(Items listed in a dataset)
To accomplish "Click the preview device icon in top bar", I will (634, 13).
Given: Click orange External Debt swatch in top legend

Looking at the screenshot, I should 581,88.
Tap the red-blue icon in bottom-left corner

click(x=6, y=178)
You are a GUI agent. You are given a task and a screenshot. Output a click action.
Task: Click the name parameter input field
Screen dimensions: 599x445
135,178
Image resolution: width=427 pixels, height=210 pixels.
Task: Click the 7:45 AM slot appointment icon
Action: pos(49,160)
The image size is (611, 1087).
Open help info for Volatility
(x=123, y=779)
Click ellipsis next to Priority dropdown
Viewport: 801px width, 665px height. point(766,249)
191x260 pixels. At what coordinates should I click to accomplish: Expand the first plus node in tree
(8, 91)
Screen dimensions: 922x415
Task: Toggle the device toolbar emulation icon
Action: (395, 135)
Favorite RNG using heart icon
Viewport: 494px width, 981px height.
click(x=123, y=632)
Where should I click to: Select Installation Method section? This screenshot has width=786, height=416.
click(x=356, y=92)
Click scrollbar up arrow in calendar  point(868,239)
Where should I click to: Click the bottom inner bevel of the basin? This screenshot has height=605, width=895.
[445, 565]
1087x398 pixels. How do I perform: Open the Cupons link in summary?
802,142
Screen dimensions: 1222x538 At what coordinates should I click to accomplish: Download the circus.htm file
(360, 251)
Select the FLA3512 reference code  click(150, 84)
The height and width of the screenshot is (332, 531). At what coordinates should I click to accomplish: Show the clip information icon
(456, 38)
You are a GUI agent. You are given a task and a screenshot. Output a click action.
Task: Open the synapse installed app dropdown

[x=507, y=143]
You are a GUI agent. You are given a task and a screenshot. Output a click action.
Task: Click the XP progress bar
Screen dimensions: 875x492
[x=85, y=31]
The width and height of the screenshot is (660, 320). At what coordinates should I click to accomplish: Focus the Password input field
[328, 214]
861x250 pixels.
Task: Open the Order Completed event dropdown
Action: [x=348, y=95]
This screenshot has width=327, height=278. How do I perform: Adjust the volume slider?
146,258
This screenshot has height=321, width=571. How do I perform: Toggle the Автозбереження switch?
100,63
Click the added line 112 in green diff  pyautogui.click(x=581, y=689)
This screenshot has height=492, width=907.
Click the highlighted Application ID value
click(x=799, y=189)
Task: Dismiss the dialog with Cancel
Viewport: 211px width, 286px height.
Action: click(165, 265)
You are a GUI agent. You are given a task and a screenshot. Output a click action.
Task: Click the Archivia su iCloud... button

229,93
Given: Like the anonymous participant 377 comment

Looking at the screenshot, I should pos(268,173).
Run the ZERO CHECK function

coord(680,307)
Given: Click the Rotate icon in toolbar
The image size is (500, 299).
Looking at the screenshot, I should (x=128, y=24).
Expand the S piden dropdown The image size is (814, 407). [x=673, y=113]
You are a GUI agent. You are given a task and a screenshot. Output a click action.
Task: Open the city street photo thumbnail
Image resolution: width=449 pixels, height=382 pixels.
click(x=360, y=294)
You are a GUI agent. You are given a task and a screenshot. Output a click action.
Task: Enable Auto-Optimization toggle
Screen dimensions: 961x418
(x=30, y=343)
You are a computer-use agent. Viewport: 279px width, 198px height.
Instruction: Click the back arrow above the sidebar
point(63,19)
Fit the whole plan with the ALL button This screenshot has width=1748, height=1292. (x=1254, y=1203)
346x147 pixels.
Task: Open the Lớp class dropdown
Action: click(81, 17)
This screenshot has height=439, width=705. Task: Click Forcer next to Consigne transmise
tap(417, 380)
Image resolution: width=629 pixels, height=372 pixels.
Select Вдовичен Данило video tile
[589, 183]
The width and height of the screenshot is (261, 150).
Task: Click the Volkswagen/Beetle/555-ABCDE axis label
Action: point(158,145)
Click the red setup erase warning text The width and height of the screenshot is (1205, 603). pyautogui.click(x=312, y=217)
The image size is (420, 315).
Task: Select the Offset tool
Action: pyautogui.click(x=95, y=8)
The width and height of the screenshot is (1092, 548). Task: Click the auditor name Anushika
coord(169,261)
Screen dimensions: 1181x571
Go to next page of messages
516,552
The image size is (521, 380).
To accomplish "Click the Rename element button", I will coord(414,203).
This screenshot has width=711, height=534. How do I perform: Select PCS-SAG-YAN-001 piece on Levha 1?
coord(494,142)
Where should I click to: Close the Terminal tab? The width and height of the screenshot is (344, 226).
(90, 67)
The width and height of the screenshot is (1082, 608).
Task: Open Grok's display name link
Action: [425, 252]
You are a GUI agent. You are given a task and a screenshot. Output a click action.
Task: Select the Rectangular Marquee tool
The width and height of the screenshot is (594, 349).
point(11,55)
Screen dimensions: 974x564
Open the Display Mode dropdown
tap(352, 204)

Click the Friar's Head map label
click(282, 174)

THE PROBLEM —
All the records above need to be output exactly, with none omitted.

RESULT BELOW —
To accomplish "Click the preview device icon in top bar", I will (634, 13).
Given: Click orange External Debt swatch in top legend

Looking at the screenshot, I should 581,88.
Tap the red-blue icon in bottom-left corner

click(x=6, y=178)
You are a GUI agent. You are given a task and a screenshot. Output a click action.
Task: Click the name parameter input field
Screen dimensions: 599x445
135,178
Image resolution: width=427 pixels, height=210 pixels.
Task: Click the 7:45 AM slot appointment icon
Action: pos(49,160)
The image size is (611, 1087).
Open help info for Volatility
(x=123, y=779)
Click ellipsis next to Priority dropdown
Viewport: 801px width, 665px height. point(766,249)
191x260 pixels. At what coordinates should I click to accomplish: Expand the first plus node in tree
(8, 91)
Screen dimensions: 922x415
Task: Toggle the device toolbar emulation icon
Action: (395, 135)
Favorite RNG using heart icon
Viewport: 494px width, 981px height.
click(x=123, y=632)
Where should I click to: Select Installation Method section? This screenshot has width=786, height=416.
click(x=356, y=92)
Click scrollbar up arrow in calendar  point(868,239)
Where should I click to: Click the bottom inner bevel of the basin? This screenshot has height=605, width=895.
[445, 565]
1087x398 pixels. How do I perform: Open the Cupons link in summary?
802,142
Screen dimensions: 1222x538 At what coordinates should I click to accomplish: Download the circus.htm file
(360, 251)
Select the FLA3512 reference code  click(150, 84)
The height and width of the screenshot is (332, 531). At what coordinates should I click to accomplish: Show the clip information icon
(456, 38)
You are a GUI agent. You are given a task and a screenshot. Output a click action.
Task: Open the synapse installed app dropdown

[x=507, y=143]
You are a GUI agent. You are given a task and a screenshot. Output a click action.
Task: Click the XP progress bar
Screen dimensions: 875x492
[x=85, y=31]
The width and height of the screenshot is (660, 320). At what coordinates should I click to accomplish: Focus the Password input field
[328, 214]
861x250 pixels.
Task: Open the Order Completed event dropdown
Action: [x=348, y=95]
This screenshot has width=327, height=278. How do I perform: Adjust the volume slider?
146,258
This screenshot has height=321, width=571. How do I perform: Toggle the Автозбереження switch?
100,63
Click the added line 112 in green diff  pyautogui.click(x=581, y=689)
This screenshot has height=492, width=907.
Click the highlighted Application ID value
click(x=799, y=189)
Task: Dismiss the dialog with Cancel
Viewport: 211px width, 286px height.
Action: click(165, 265)
You are a GUI agent. You are given a task and a screenshot. Output a click action.
Task: Click the Archivia su iCloud... button

229,93
Given: Like the anonymous participant 377 comment

Looking at the screenshot, I should pos(268,173).
Run the ZERO CHECK function

coord(680,307)
Given: Click the Rotate icon in toolbar
The image size is (500, 299).
Looking at the screenshot, I should (x=128, y=24).
Expand the S piden dropdown The image size is (814, 407). [x=673, y=113]
You are a GUI agent. You are given a task and a screenshot. Output a click action.
Task: Open the city street photo thumbnail
Image resolution: width=449 pixels, height=382 pixels.
click(x=360, y=294)
You are a GUI agent. You are given a task and a screenshot. Output a click action.
Task: Enable Auto-Optimization toggle
Screen dimensions: 961x418
(x=30, y=343)
You are a computer-use agent. Viewport: 279px width, 198px height.
Instruction: Click the back arrow above the sidebar
point(63,19)
Fit the whole plan with the ALL button This screenshot has width=1748, height=1292. (x=1254, y=1203)
346x147 pixels.
Task: Open the Lớp class dropdown
Action: click(81, 17)
This screenshot has height=439, width=705. Task: Click Forcer next to Consigne transmise
tap(417, 380)
Image resolution: width=629 pixels, height=372 pixels.
Select Вдовичен Данило video tile
[589, 183]
The width and height of the screenshot is (261, 150).
Task: Click the Volkswagen/Beetle/555-ABCDE axis label
Action: point(158,145)
Click the red setup erase warning text The width and height of the screenshot is (1205, 603). pyautogui.click(x=312, y=217)
The image size is (420, 315).
Task: Select the Offset tool
Action: pyautogui.click(x=95, y=8)
The width and height of the screenshot is (1092, 548). Task: Click the auditor name Anushika
coord(169,261)
Screen dimensions: 1181x571
Go to next page of messages
516,552
The image size is (521, 380).
To accomplish "Click the Rename element button", I will coord(414,203).
This screenshot has width=711, height=534. How do I perform: Select PCS-SAG-YAN-001 piece on Levha 1?
coord(494,142)
Where should I click to: Close the Terminal tab? The width and height of the screenshot is (344, 226).
(90, 67)
The width and height of the screenshot is (1082, 608).
Task: Open Grok's display name link
Action: [425, 252]
You are a GUI agent. You are given a task and a screenshot. Output a click action.
Task: Select the Rectangular Marquee tool
The width and height of the screenshot is (594, 349).
point(11,55)
Screen dimensions: 974x564
Open the Display Mode dropdown
tap(352, 204)

Click the Friar's Head map label
click(282, 174)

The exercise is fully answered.